You mentioned that the staff is “Behind barriers and wearing masks”. The fact is, the Rebbeim and teachers are working overtime to make this work. It’s very irritating at times, and the masks are uncomfortable. Nonetheless, we’re fine. Once we start learning, all the annoyances just melt away. As I wrote before, it’s really not such a big deal.
No, the kids aren’t being kept in groups. They’re not being secluded. All that’s happening is that the kids are not joining together with other classes for recess when possible. It’s simple. If C”V one kid ends up being positive, it’ll be much easier to deal with it from a damage control perspective. This isn’t going to be long-term, and the kids don’t even think about it. Interestingly enough, these kids are so excited to be back in school with their friends, they don’t even seem to notice that they’re not combining with other classes.
You also mentioned your son gets frustrated easily. That’s a completely separate issue. Most of the kids that I see aren’t frustrated at all, and the ones that are, coincidentally, have parents that are also easily frustrated. If you keep griping about the issues with wearing masks in your house, it’s quite likely your children will feel the same way. It doesn’t matter if you agree with wearing masks or not. You don’t need to project your feelings onto your children. I know many families in which both parents don’t think the masks are useful at all, and yet they tell their children to wear the masks like everyone else.

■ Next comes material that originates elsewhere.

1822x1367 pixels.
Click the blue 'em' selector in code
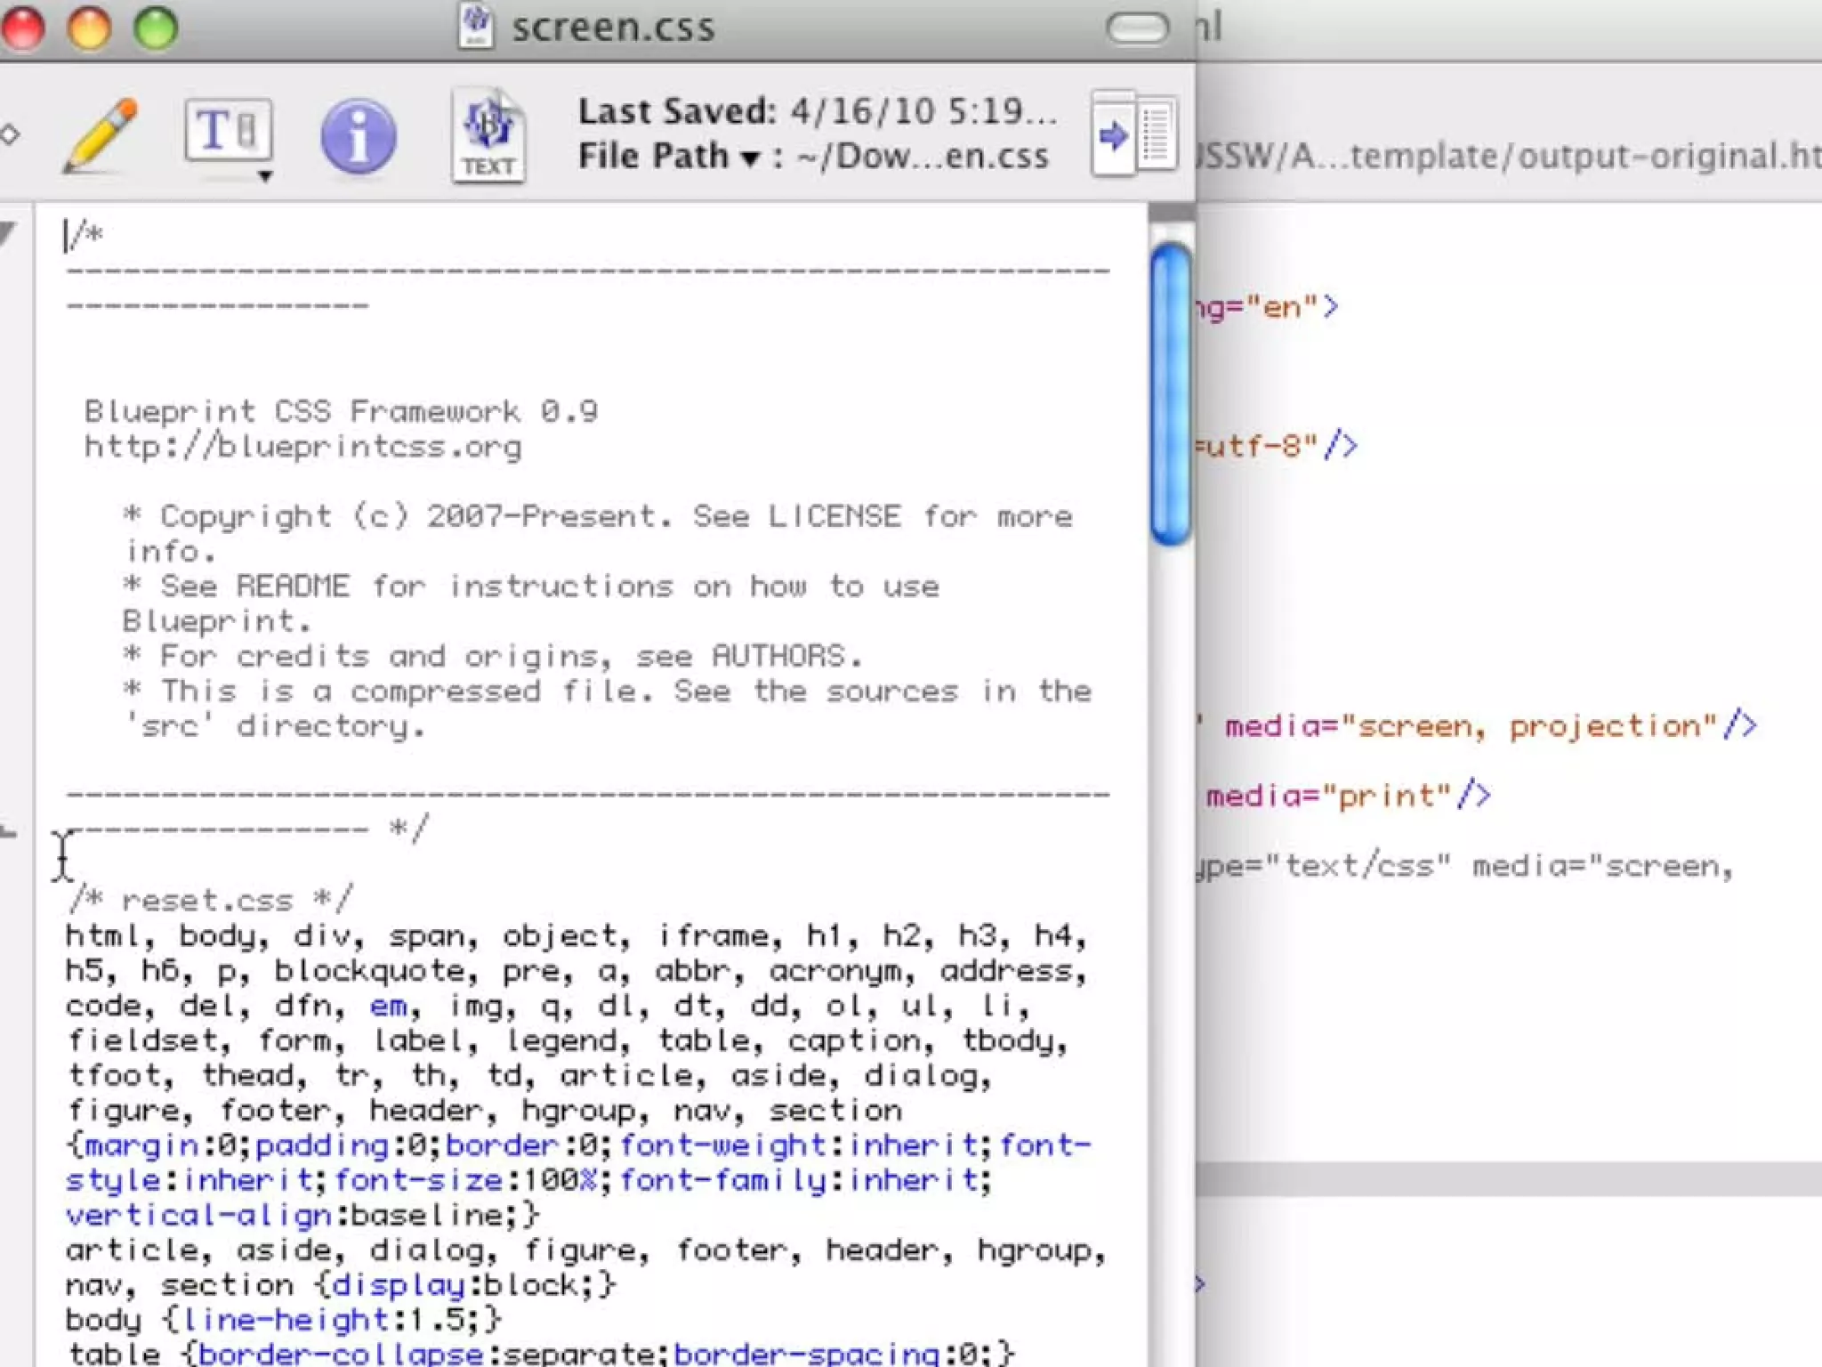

The article that you’re referencing wasn’t anything out of the ordinary. I simply can’t understand those that are making mask wearing a federal issue. It’s a simple request that has a chance of helping ourselves and others. You’re correct though. Many people that don’t agree with the mask wearing, still wear them just in case. It’s only the truly selfish ones that are willing to risk other people’s health.
The point you discussed about kids not being carriers, well I couldn’t get enough data on that. Baruch Hashem, this isn’t affecting children as hard, but we don’t know if they are passing it along. Let’s just be careful and see how things work out. The kids are really fine.
All in all, the kids are dealing with some minor inconveniences. I’ve been teaching for almost 2 weeks, and the bigger issue is retraining the kids to sit in their seats and stay focused. They’ve had a six-month vacation from the classroom, and it shows. It’s going to be an amazing year BE”H, and we’re all Davening that we can all stay healthy.